Stick Picker Simulator sounds like a mobile clicker someone threw together in an afternoon. We know. We named it on purpose, and that first impression is doing exactly what we hoped it would.

The title is the hook

Most indie games reach for cinematic trailers and moody one-word titles. We went the other way. Stick Picker Simulator tells you precisely what you do, and it sounds just dumb enough that people stop scrolling to figure out whether we are joking.

Here is the version we say out loud when someone asks what the game is:

You pick up sticks. You feed a fire. The fire keeps going out. It looks like a joke for about five minutes — then the panic sets in.

A few minutes in it reads as a joke. A while later you are rationing wood at 2am and quietly stressed. The title gets you to dismiss the game right before the game refuses to be dismissed.

"Looks dumb, plays deep"

We are not hiding a roguelike under a cozy farming aesthetic. The silly premise is right there on the surface, and we let the systems handle the turn.

When someone reads "Stick Picker Simulator," they file it under comedy bait. Then they start playing, the fire starts draining faster after dark, and they have to re-file it. That little moment of "wait, this is actually tense" is the whole game in miniature — and it happens to be the thing people screenshot and send to a friend. (The tension is a deliberate design choice: there is no combat at all — the cold and the dark do the work an enemy usually would.)

Why we did not pick a "serious" name

We did try on the respectable options — frost survival this, hearth roguelike that.

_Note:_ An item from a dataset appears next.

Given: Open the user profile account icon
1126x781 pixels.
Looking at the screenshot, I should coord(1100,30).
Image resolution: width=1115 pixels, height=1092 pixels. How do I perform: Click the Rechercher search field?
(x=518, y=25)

Every one of them had the same problem: they sounded like games that already exist. You read them and your brain goes "sure, one of those."

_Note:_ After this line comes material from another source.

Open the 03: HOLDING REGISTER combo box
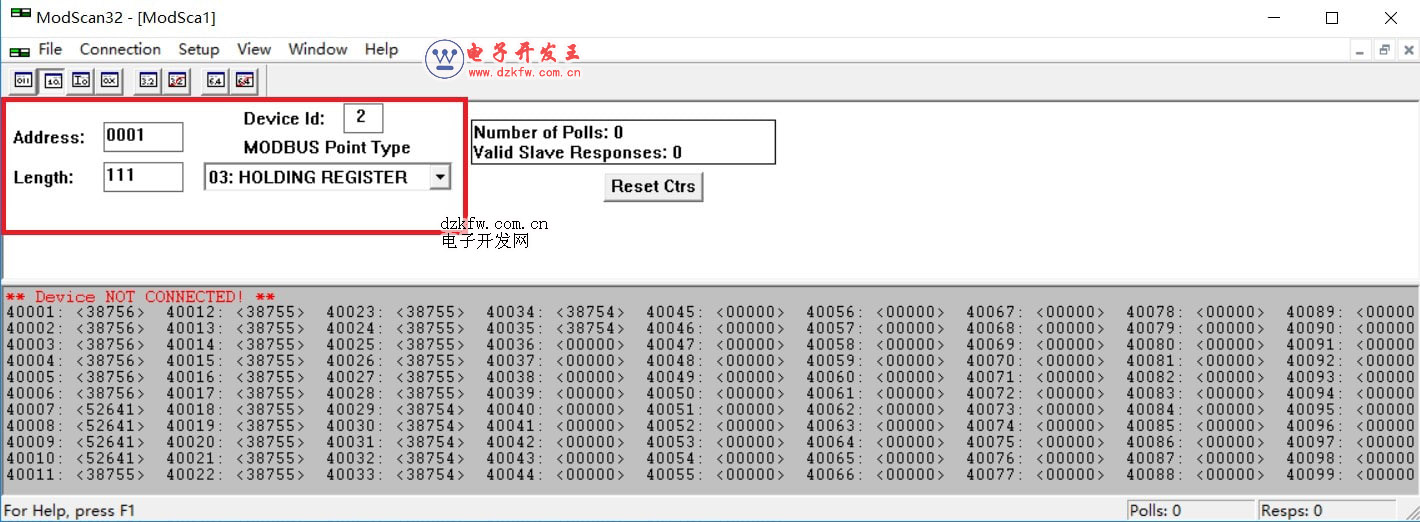This screenshot has height=522, width=1420. pos(316,177)
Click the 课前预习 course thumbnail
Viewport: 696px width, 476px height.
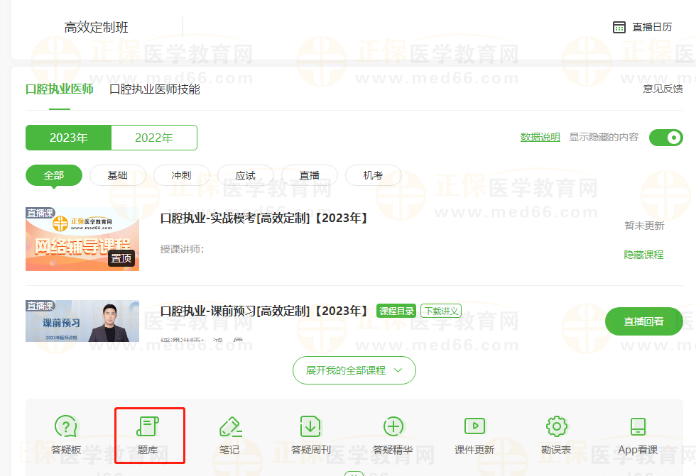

Stick Picker Simulator doesn't compete with anything in a search bar. It sticks in a Discord conversation. It works as a punchline in a stream title. And it quietly self-selects for the people we actually want — the ones curious enough to click despite the name.

There is a real cost. Some players will bounce because it sounds too silly, and that is fine. The ones who stick around are exactly the ones who enjoy being wrong about it.

What pitching it taught us

When we started reaching out to streamers, the title did half the work for us. The messages that landed were the ones that opened with some version of "I know how this sounds." Leaning into the joke worked far better than trying to bury the name and act serious about it.

The creators who got it fastest were the ones who already love a cozy game that betrays you — a soft premise with something sharp underneath. We barely had to make the case once they watched the fire tick down at night.

The name keeps us honest

The whole game leans on the same trick the title does: looks harmless, isn't. The scroll-to-feed-the-fire bar, the capsule art, the "dumb premise that turns real" line — they all point at the same gag. The name isn't a label we slapped on at the end; it set the tone for everything else.

If you are naming a game right now, our one piece of advice is to ask whether your title makes someone curious. "What even is this?" is a great reaction. "Oh, another survival game" is the one to avoid.

We picked a name that forces the question.